→ WHAT THE TASK ASKS: Working from the entries below, count every line that includes the word "output". Return the figure alone.

<<<<

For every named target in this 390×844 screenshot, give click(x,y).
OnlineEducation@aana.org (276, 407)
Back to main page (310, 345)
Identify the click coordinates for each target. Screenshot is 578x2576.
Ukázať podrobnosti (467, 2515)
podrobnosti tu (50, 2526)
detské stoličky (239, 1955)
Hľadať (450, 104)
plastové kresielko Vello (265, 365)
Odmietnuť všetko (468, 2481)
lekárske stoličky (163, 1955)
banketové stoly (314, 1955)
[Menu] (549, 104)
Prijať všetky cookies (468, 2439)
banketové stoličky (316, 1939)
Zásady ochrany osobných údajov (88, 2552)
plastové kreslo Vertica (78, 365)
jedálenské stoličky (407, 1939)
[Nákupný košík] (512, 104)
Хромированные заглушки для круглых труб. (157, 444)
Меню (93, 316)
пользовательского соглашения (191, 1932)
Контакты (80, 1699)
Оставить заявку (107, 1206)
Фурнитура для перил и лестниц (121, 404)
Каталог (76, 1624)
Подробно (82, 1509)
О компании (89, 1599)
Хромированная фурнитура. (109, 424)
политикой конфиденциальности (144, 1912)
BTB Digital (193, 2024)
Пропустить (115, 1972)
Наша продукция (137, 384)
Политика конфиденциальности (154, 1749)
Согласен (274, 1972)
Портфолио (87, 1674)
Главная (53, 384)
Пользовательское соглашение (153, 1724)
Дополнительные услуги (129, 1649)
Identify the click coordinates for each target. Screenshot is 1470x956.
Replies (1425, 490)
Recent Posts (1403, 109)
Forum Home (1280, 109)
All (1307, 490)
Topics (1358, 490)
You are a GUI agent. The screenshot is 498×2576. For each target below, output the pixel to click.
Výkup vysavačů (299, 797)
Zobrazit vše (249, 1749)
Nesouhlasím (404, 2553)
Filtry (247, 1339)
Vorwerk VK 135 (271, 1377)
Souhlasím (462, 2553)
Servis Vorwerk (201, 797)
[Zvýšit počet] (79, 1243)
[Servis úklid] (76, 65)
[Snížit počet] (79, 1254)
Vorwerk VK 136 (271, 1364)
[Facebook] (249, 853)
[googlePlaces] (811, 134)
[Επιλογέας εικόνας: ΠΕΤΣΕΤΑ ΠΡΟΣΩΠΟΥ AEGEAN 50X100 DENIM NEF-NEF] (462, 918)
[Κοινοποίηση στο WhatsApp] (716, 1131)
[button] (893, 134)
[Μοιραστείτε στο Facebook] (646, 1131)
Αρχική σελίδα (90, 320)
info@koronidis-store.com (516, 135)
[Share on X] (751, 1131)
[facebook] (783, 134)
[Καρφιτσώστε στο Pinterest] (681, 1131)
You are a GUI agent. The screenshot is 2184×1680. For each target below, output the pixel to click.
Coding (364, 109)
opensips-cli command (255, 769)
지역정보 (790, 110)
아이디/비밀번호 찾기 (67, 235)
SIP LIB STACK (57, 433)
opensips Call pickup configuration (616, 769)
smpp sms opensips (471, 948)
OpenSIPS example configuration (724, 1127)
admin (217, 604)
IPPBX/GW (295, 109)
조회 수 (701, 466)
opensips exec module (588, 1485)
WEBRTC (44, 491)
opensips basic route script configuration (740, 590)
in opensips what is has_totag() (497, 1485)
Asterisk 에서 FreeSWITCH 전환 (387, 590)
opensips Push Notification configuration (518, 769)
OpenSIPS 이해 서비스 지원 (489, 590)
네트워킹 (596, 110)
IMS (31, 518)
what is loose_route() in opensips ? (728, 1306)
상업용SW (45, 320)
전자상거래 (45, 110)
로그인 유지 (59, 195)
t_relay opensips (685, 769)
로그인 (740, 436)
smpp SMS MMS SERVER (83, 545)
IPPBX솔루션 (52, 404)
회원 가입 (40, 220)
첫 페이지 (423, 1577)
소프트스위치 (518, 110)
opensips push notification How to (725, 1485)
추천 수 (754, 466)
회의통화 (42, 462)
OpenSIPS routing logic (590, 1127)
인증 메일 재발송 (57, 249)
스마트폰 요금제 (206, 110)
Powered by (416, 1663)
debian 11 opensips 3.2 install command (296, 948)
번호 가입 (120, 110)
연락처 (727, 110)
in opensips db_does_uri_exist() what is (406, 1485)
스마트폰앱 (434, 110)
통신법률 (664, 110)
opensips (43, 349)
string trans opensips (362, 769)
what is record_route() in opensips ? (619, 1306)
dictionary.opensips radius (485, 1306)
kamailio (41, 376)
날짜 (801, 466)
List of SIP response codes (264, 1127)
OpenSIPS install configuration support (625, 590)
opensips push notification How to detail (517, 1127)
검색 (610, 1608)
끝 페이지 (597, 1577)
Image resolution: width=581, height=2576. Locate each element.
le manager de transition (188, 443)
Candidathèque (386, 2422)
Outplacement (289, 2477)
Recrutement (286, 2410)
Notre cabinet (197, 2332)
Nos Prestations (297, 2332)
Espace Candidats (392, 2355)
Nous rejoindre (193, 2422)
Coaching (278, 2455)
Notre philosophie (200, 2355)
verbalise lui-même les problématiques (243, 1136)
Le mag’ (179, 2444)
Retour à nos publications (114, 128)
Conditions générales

>>>>

→ ANSWER SECTION: 2